EXTRACTED MATERIAL:
[Start of Attachment]
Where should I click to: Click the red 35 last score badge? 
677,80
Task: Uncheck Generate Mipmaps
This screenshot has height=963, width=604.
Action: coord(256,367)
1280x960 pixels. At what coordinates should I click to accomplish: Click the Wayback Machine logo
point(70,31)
[End of Attachment]
[Start of Attachment]
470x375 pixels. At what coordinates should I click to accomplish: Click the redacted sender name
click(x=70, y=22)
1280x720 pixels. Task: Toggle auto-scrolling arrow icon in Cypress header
[End of Attachment]
[Start of Attachment]
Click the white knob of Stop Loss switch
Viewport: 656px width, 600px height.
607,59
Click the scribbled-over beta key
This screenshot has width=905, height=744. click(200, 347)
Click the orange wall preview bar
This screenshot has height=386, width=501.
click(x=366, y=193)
[End of Attachment]
EXERCISE BRIEF:
Find the word "Task" in the records and pull out each line that has it.

EXPECTED ANSWER:
Task: Uncheck Generate Mipmaps
1280x720 pixels. Task: Toggle auto-scrolling arrow icon in Cypress header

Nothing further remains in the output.